2025 – PAGE 127 – CARDIOLOGY
AORTIC REGURGITATION/INSUFFICIENCY (AR OR AI)
Aortic regurgitation (AKA aortic insufficiency) results in a “relative mitral stenosis” from the jet of blood going backwards and hitting the mitral valve. This causes an APICAL, early-diastolic murmur. (Low yield: there may also be a mid-diastolic murmur called an Austin Flint murmur.) The physical exam reveals BOUNDING PULSES (like a PATENT DUCTUS ARTERIOUS/PDA) and the apical early-diastolic murmur. Aortic regurgitation is associated with MARFAN SYNDROME.
RIGHT UPPER STERNAL BORDER (RUSB) MURMURS
- Aortic Stenosis
- Some hypertrophic obstructive cardiomyopathy (HOCM); mid-systolic, laterally-displaced PMI, increases with Valsalva.

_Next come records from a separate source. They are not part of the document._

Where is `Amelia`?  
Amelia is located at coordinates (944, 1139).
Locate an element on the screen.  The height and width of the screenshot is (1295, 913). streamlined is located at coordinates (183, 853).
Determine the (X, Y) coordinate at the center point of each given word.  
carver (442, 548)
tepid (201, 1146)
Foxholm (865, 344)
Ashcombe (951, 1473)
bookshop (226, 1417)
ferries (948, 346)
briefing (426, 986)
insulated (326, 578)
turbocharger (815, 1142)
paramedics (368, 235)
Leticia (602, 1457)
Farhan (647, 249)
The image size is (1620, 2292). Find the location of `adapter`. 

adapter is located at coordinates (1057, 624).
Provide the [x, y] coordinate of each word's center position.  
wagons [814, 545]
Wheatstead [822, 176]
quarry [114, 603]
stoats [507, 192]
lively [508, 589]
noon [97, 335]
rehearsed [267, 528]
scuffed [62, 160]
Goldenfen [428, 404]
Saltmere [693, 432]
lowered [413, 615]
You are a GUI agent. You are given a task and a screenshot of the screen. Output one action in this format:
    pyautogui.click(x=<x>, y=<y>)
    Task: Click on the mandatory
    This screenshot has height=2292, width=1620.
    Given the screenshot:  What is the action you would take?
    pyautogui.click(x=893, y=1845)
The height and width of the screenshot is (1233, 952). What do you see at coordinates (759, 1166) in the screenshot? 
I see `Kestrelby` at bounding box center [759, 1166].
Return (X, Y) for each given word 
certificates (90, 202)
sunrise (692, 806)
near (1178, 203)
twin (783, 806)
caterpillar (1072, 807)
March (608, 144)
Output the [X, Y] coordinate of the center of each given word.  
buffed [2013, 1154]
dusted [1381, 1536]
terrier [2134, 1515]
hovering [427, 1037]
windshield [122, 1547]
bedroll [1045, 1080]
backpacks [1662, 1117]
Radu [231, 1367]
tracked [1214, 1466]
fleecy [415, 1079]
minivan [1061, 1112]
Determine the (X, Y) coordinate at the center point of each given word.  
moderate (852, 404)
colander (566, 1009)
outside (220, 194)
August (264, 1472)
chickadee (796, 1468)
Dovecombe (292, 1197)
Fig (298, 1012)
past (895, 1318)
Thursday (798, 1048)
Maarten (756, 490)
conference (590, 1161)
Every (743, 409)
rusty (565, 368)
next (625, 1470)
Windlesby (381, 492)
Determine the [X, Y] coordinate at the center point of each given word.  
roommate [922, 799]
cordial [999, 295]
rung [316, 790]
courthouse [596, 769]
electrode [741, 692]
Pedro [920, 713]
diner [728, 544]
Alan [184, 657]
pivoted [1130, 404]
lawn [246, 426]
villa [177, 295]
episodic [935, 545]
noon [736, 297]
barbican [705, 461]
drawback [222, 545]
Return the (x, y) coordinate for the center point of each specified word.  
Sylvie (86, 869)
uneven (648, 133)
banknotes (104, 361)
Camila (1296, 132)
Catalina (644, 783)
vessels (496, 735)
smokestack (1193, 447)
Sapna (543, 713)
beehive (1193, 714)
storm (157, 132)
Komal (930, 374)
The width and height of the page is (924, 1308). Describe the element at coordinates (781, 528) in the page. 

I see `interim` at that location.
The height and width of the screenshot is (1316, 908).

LEFT UPPER STERNAL BORDER (LUSB) MURMURS
The following are left upper sternal border (LUSB) murmurs:
- Atrial Septal Defect (ASD): parasternal heave, mid-systolic
- Pulmonary Stenosis (PS): harsh, single S1, ejection click, wide S2 split
LEFT LOWER STERNAL BORDER (LLSB) MURMURS
LEFT LOWER STERNAL BORDER (LLSB) murmurs include:
- Ventricular Septal Defects (VSD): holosystolic
- Still’s Murmur: buzzing/musical, mid-systolic, non-radiating, up to III/VI, benign, possibly at apex, diminishes with standing
- Hypertrophic Cardiomyopathy (HOCM): Laterally-displaced PMI, mid-systolic, increases with Valsalva
- Tricuspid Stenosis: Mid-diastolic, associated with Rheumatic Fever
LEFT SUBCLAVICULAR MURMURS
- Patent Ductus Arteriosus (PDA): continuous
APICAL MURMURS
Apical murmurs include:
- Mitral stenosis: Mid-diastolic, associated with Rheumatic Fever
- Mitral regurgitation: Holosystolic and associated with Marfan Syndrome and Ehlers-Danlos
- Aortic regurgitation (AKA aortic insufficiency): early-diastolic murmur resembling MS, BOUNDING pulses
HOLOSYSTOLIC MURMURS
Holosystolic murmurs include Ventricular Septal Defects (VSDs) and Mitral Regurgitation (MR).